It is important to note that the growth of economic activities, circular included, necessarily leads to increased environmental impact. Population growth, improved living standards, and urbanisation in developing countries drive economic growth that contributes to the global environmental impact. Thus, resource conservation and waste reduction in manufacturing, as opposed to new market creation (Ellen MacArthur Foundation et al., 2015; Victorian Department of Environment Land Water and Planning, 2020), became the primary goal of the circular economy and a means for a more sustainable lifestyle. While material availability issues might slow the introduction of new technologies and the manufacture of new products, climate change due to increased pollution threatens the foundation of societal stability (UN Security Council, 2021). Conserving the resources and the associated pollution is critical to allow time for carbon capture and carbon storage technologies to scale up (Kearns et al., 2021). Until recently, CE resource conservation efforts were focused on resource efficiency initiatives.
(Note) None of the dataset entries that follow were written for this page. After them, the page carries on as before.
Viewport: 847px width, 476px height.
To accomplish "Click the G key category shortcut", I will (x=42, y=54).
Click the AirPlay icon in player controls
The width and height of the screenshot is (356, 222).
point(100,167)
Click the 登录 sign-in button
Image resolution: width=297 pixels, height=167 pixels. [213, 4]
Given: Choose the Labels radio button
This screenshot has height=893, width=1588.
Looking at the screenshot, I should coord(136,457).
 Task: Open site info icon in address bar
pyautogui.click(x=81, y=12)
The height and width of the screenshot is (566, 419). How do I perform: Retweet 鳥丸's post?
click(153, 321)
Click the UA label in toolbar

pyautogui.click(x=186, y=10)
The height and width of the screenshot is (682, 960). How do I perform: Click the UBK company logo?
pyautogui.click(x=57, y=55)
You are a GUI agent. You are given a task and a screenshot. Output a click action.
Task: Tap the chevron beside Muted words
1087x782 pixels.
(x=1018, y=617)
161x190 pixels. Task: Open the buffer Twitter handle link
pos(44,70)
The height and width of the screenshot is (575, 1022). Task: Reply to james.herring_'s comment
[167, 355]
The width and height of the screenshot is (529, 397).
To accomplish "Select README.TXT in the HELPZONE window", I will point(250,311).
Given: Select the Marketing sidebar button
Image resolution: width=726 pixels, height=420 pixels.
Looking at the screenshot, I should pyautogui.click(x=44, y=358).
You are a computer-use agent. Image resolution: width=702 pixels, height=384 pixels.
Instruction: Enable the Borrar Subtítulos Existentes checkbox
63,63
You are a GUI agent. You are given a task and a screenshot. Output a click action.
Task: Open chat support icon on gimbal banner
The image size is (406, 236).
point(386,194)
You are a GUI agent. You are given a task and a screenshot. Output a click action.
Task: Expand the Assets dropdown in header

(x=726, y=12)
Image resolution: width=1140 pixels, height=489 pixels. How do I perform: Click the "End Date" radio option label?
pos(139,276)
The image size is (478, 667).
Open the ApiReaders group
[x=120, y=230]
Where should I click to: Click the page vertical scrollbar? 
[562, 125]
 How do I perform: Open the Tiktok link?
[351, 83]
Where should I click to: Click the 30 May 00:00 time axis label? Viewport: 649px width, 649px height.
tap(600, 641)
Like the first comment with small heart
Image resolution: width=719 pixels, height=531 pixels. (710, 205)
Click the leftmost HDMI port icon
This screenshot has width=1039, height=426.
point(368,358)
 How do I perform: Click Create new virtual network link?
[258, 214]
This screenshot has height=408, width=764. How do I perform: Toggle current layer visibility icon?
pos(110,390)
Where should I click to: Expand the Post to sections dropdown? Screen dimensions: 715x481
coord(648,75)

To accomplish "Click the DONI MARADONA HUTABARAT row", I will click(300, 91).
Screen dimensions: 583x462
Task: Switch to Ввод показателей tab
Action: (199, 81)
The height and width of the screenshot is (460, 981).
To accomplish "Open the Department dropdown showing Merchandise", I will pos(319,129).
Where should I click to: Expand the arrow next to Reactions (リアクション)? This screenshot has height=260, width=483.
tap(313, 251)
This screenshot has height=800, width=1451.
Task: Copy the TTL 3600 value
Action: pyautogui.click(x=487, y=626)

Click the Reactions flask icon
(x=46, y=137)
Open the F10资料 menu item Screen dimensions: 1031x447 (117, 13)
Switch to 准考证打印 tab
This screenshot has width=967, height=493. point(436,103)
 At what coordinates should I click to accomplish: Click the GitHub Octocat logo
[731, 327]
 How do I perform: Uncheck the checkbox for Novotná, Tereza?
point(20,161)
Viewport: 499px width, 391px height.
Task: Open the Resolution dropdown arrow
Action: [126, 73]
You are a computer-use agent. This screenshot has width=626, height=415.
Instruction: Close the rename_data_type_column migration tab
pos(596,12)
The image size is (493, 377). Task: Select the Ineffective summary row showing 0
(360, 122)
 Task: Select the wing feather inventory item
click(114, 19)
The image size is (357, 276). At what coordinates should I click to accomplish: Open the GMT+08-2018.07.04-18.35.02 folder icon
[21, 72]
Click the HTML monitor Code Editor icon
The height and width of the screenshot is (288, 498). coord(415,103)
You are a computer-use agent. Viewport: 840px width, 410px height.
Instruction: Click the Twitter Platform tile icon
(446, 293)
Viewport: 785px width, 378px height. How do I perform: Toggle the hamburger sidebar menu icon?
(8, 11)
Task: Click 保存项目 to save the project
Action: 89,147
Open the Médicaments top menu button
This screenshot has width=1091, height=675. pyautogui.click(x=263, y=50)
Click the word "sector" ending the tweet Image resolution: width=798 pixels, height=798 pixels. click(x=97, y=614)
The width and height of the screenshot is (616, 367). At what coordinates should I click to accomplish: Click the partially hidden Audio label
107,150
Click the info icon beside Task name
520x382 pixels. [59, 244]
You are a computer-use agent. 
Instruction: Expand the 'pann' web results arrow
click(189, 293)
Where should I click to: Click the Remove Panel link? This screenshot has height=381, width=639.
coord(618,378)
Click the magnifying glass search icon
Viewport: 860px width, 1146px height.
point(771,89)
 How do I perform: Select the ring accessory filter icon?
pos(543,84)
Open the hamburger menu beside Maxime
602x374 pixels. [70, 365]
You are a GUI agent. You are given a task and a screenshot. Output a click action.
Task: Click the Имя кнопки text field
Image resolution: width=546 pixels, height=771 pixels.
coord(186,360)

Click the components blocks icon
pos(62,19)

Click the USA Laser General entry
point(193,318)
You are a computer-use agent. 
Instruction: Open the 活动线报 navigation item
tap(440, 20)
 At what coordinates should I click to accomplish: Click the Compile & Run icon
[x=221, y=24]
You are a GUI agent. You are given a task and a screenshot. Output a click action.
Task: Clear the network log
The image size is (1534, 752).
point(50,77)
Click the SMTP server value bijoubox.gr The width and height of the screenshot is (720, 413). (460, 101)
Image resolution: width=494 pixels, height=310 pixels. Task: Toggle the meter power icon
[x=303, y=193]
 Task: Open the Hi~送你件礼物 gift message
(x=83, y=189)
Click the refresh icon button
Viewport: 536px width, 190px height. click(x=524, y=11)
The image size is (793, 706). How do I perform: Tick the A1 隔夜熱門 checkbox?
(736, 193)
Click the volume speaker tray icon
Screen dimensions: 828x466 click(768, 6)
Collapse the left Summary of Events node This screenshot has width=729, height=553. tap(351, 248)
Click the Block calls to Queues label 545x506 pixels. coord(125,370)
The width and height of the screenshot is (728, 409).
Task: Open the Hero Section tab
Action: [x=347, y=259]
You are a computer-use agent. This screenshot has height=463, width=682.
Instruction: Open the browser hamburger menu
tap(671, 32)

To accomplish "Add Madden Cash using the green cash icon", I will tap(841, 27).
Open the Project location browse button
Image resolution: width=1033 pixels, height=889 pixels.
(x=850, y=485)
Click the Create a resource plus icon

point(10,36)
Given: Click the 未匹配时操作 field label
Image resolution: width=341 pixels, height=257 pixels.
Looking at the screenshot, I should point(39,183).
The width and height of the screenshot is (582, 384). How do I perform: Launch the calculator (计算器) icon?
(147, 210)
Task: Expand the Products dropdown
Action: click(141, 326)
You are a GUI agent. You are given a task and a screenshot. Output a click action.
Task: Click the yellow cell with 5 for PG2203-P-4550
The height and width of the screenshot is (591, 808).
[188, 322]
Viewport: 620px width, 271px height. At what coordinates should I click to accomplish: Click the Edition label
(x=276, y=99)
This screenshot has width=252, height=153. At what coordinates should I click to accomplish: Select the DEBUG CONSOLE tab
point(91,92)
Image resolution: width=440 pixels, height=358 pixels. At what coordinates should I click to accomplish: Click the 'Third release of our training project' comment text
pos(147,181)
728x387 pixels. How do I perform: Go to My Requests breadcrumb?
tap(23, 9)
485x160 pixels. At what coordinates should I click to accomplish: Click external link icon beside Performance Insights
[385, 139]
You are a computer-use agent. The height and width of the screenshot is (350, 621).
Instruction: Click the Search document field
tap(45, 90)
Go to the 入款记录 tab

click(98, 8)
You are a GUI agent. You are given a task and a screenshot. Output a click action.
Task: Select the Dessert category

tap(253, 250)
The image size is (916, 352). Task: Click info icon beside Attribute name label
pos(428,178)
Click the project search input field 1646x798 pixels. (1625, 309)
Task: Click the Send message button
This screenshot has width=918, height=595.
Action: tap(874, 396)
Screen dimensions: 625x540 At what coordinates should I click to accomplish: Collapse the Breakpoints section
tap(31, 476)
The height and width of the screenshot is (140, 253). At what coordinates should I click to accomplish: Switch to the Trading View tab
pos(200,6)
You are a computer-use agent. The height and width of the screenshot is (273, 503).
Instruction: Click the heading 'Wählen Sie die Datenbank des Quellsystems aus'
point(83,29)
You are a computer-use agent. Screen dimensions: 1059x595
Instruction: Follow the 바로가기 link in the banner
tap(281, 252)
For example, for energy use, energy efficiency and introducing renewable energy sources were the main strategies for lowering the carbon footprint of manufacturing processes (Thomas et al., 2019). However, as all technologies impact the environment and thus have a limit on their extension (Krier and Gillette, 1985), there is a growing call for sufficiency as an additional necessary strategy for constrainingenvironmental impact of any future energy and material mix (Spengler, 2016).

Concentrating on only the first two strategies (efficiency and renewables) as environmental crisis solutions may lead to the failure to solve the crisis and create undesirable social and ecological consequences (backfire and rebound effect) (Freire-González, 2021). For example, despite substantial technological development in energy efficiency, global energy demand continues to grow at a steady 2% per year (Enerdata, 2021). While more controversial and less developed than energy efficiency and renewable energy, energy sufficiency is a necessary complementary strategy (Muller, 2009; Thomas et al., 2019). All three concepts: energy efficiency, renewable energy, and energy sufficiency, are required to achieve the desired ecological and social outcome of conserving energy (Burke, 2020).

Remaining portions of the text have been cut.